++++ TEXT FOR ANALYSIS ++++

The unseen financial liabilities


  • Straight Talking
  • Tuesday, 29 Oct 2013

Let's run an accountant's eye over the nation's assets and liabilities.
 
AS a professional accountant, I have always wondered how Malaysia's true financial position would be if a balance sheet listing of its assets and liabilities were drawn up.
 
Would it show that the assets of the country exceeded its liabilities or not otherwise?
 
At least the government prepares its national budget reporting its income and expenditure annually. The public is able to assess,albeit in a limited way, how well the country is managing its finances.
 
The limitation is due to the cash accounting system of receipts and payments used by the government today having a major weakness in that it doesn't capture all the revenue and payments due in the actual reporting period.
 
This means that the 2014 budget tabled by the Prime Minister and Finance Minister, Dato Seri Najib Tun Razak last Friday can be misleading as it may have recorded income from future years and postponed liabilities which have been incurred earlier.
 
That means that the actual income that the government has reported may have been overstated and it's liabilities under reported.
 
If that is true then the government should have been forecasting a good financial surplus in the 2014 budget.
 
That wasn't the case and the government is budgeting a 3.5 percent deficit for next year. This means expenditure exceeds income
 
This inaccuracy can deceive our policy makers into thinking that they are actually being prudent by sticking to a conservative budget deficit spending target of 3.5 percent when the actual deficit may be higher.
 
The borrowing that would have to be undertaken by the government to balance the annual budget will later add to the national debt which reflects our long term liability position in the nation's balance sheet.
 
We haven't got a reporting mechanism to guesstimate the nation's actual liabilities, and that is a problem.
 
This weakness can be damaging to the country in the long run if the country's potential liabilities cannot be fully accounted for and we are borrowing the wealth of future generations to finance our current lifestyle.
 
Take the example of the periphery countries of the EU like Greece and Ireland which were performing poorly economically  until they joined the European Monetary Union and started borrowing euros on a massive scale and inflated their previously struggling economies beyond their actual means. We all know what happened to those countries years later.
 
In addition to the accounting issue, the nation also needs to address the commitments the government has made that are financial liabilities that must be recognized in its financial statements.
 
For example, the construction of the low cost terminal KLIA 2, has incurred extra liabilities which may not have been recorded on the government's books.
 
The government has committed itself to completing the project even though the actual cost incurred is more than RM3billion above the originally budgeted cost of RM 1billion.
 
Since the government uses the cash-based accounting system , it could mean that the government has added RM3billion to the national debt without recording it as a debt.

++++

WHAT THE TASK REQUIRES:
Answer these from the article on Malaysia's unseen financial liabilities:
(a) What budget deficit, as a percentage, is the government planning for next year?
(b) What was the originally budgeted cost of the KLIA 2 low cost terminal?
(c) Which two EU countries does the article name as examples?

++++ SOURCE INFORMATION ++++

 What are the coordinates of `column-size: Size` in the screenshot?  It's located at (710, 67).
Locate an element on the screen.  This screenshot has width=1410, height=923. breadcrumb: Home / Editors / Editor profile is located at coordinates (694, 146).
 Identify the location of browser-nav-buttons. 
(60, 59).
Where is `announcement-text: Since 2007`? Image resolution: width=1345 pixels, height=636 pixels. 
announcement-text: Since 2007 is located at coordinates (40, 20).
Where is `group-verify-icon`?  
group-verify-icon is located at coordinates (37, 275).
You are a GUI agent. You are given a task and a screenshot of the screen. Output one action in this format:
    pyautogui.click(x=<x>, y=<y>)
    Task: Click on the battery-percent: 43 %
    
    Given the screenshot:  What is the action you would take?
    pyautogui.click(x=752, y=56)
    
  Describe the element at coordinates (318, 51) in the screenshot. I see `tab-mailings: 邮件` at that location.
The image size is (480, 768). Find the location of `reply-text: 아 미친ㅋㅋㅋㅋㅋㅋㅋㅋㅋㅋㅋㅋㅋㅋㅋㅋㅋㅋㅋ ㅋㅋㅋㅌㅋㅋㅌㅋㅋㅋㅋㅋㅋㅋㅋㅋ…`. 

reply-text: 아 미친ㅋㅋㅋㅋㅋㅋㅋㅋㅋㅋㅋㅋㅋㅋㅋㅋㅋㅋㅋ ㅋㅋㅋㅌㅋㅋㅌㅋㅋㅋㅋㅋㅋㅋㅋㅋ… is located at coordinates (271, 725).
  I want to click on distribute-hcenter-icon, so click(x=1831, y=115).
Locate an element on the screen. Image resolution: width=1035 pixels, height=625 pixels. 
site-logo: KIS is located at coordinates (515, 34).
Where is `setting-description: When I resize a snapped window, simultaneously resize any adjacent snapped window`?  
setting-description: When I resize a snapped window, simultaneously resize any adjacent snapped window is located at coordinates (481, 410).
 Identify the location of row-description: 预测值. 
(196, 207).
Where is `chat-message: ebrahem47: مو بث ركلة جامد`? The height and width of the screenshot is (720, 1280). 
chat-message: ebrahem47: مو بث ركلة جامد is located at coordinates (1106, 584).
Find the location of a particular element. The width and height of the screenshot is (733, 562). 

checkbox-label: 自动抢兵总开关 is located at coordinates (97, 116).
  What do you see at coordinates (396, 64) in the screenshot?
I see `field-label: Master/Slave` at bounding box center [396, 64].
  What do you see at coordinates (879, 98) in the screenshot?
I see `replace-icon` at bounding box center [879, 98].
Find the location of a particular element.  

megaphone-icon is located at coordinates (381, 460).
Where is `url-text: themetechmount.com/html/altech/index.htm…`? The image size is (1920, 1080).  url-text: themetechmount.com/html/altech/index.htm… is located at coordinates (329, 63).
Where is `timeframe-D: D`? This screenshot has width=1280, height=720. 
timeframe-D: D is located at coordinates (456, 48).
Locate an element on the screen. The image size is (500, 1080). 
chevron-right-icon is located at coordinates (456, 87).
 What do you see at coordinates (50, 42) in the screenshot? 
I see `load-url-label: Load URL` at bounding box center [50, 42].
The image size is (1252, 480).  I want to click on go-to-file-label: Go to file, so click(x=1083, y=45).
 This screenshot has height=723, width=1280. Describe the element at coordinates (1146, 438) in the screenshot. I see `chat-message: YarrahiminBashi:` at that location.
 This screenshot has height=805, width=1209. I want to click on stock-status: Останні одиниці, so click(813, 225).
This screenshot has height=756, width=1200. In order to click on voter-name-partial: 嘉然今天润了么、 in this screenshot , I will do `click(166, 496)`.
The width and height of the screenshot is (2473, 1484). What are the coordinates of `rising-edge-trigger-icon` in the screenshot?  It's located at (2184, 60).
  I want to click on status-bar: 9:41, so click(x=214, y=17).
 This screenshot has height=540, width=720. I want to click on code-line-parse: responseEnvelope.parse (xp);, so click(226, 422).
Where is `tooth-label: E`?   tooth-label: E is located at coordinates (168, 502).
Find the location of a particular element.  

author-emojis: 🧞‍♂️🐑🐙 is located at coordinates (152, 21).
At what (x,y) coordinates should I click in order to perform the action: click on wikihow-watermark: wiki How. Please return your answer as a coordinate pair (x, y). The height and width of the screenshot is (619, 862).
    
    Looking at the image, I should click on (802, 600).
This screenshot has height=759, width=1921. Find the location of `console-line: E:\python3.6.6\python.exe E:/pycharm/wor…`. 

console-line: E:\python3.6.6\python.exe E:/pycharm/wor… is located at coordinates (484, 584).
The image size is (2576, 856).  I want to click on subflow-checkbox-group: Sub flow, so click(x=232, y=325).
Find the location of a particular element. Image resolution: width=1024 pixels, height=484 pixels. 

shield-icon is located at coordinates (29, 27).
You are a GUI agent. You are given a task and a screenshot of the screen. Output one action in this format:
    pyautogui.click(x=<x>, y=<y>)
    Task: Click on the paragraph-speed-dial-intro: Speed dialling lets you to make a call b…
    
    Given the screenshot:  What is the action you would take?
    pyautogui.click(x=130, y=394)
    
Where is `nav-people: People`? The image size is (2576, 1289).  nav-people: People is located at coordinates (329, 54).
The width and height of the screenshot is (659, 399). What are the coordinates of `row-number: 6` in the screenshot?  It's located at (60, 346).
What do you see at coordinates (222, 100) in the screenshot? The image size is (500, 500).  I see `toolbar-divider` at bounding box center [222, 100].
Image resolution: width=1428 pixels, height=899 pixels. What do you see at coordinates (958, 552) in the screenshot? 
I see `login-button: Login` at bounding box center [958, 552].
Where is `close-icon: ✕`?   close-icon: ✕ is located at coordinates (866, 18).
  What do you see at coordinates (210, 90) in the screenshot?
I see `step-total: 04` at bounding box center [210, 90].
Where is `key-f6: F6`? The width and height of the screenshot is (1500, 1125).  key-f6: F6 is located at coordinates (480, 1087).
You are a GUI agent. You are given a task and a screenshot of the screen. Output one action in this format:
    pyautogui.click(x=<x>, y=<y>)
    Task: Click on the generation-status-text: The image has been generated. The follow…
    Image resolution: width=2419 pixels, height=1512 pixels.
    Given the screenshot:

++++

ANSWER TO THIS TASK:
(a) 3.5 percent
(b) RM 1billion
(c) Greece and Ireland